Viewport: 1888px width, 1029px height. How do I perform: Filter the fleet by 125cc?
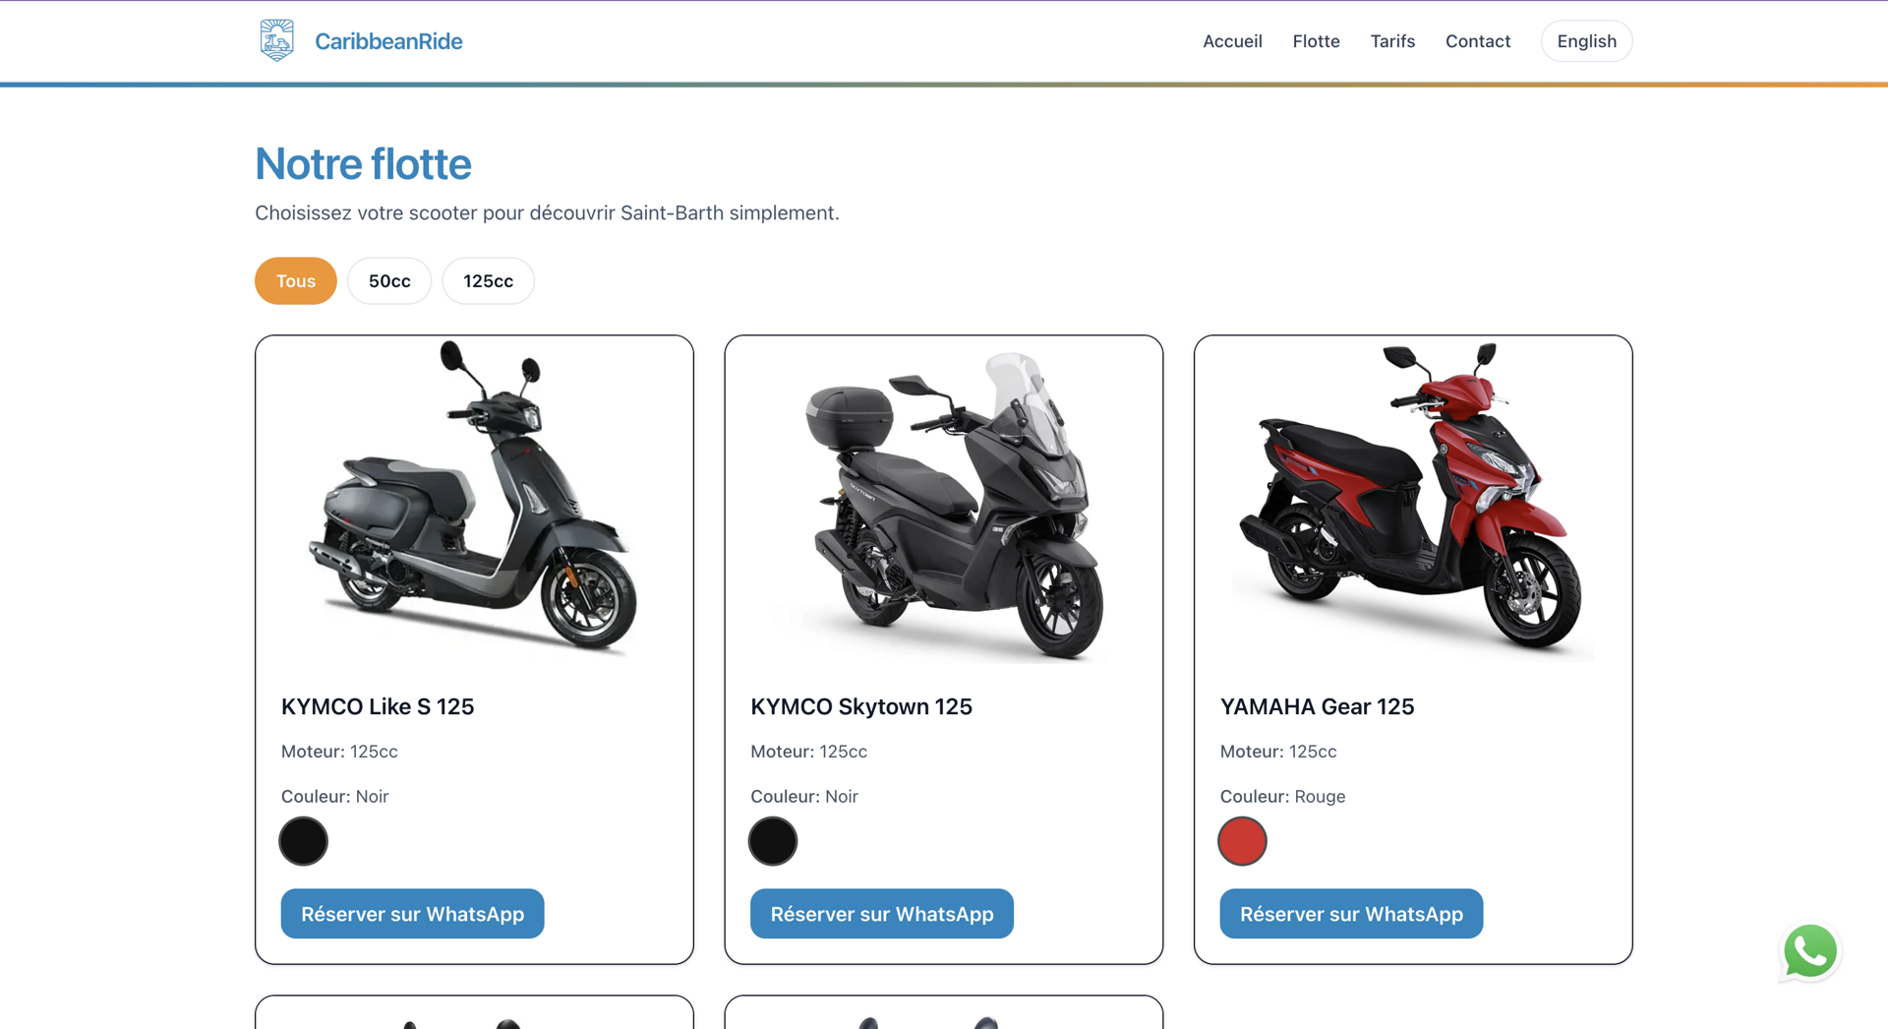pyautogui.click(x=488, y=281)
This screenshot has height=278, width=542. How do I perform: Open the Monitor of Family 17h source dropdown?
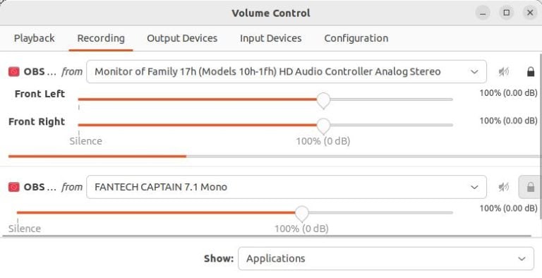click(x=287, y=71)
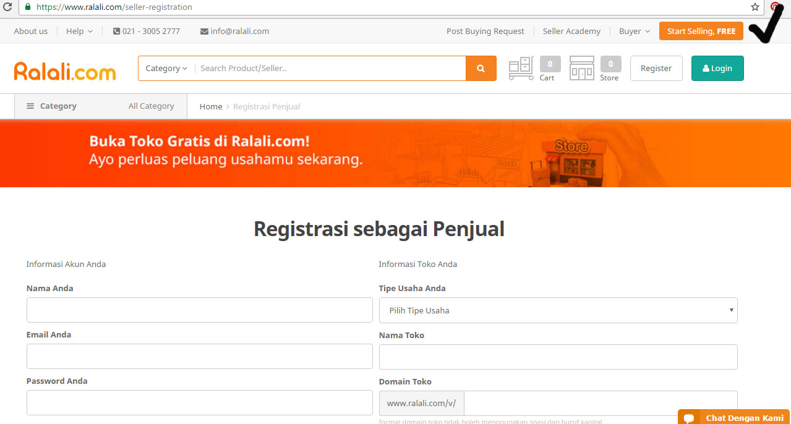Focus the Nama Anda input field

click(x=199, y=310)
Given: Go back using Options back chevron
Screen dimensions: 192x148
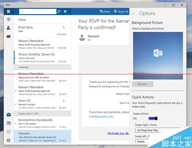Looking at the screenshot, I should tap(133, 14).
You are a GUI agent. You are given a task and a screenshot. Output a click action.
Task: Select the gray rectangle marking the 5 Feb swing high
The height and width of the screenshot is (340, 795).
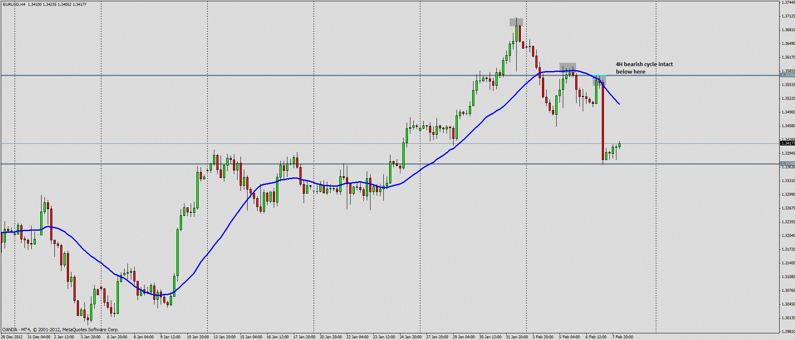(567, 67)
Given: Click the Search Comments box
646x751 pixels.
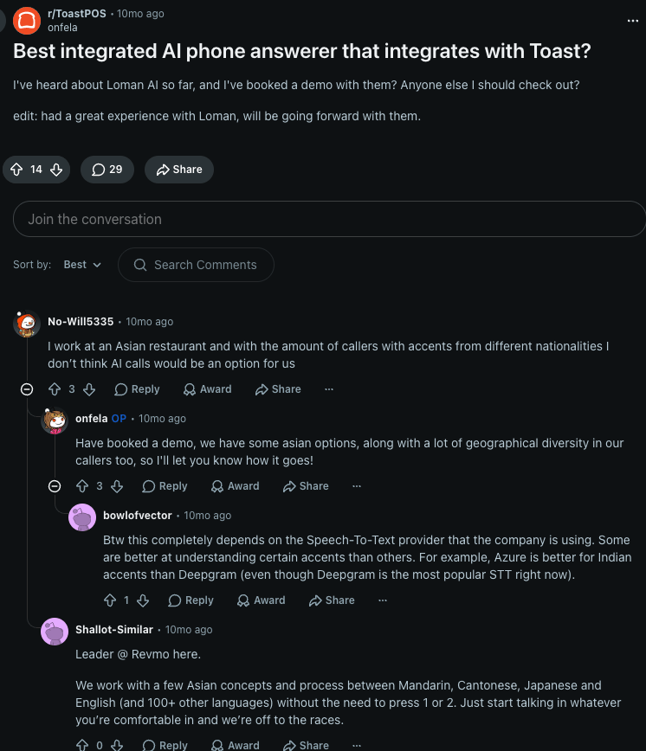Looking at the screenshot, I should [x=196, y=265].
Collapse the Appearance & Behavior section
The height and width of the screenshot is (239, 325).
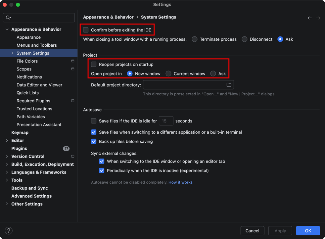click(x=7, y=29)
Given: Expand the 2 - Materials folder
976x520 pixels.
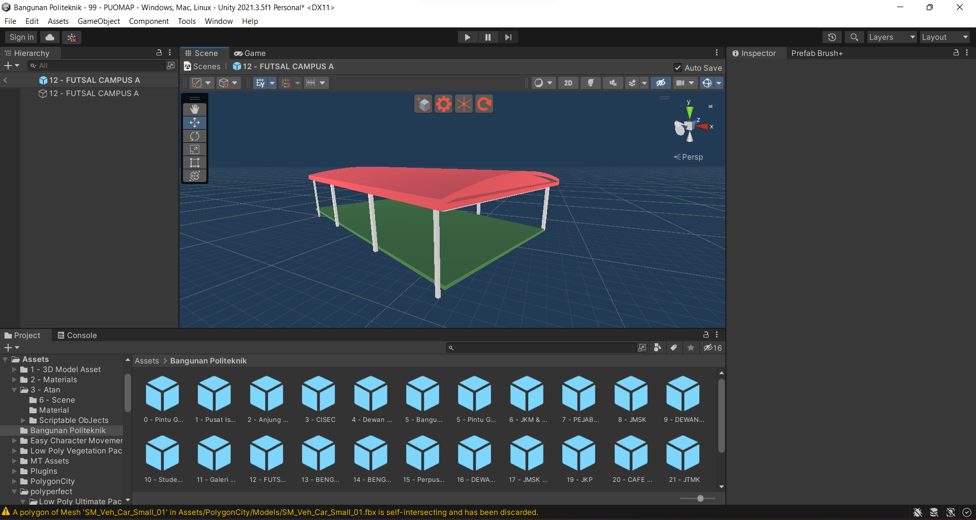Looking at the screenshot, I should [15, 380].
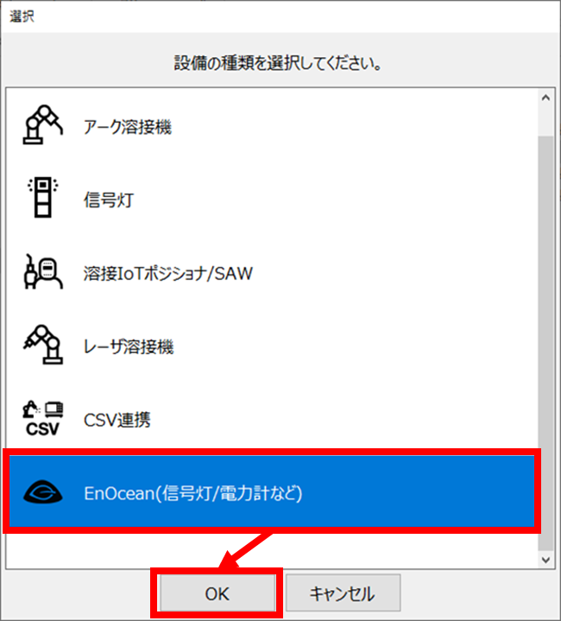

To do ::
Give again, word for word, each line from the one holding "Collapse the Appearance & Behavior section" through the end of the entries, and leave out any picture.

Output for this exercise ::
Collapse the Appearance & Behavior section
The height and width of the screenshot is (239, 325).
click(x=7, y=29)
Given: Expand the 2 - Materials folder
976x520 pixels.
Looking at the screenshot, I should [15, 380].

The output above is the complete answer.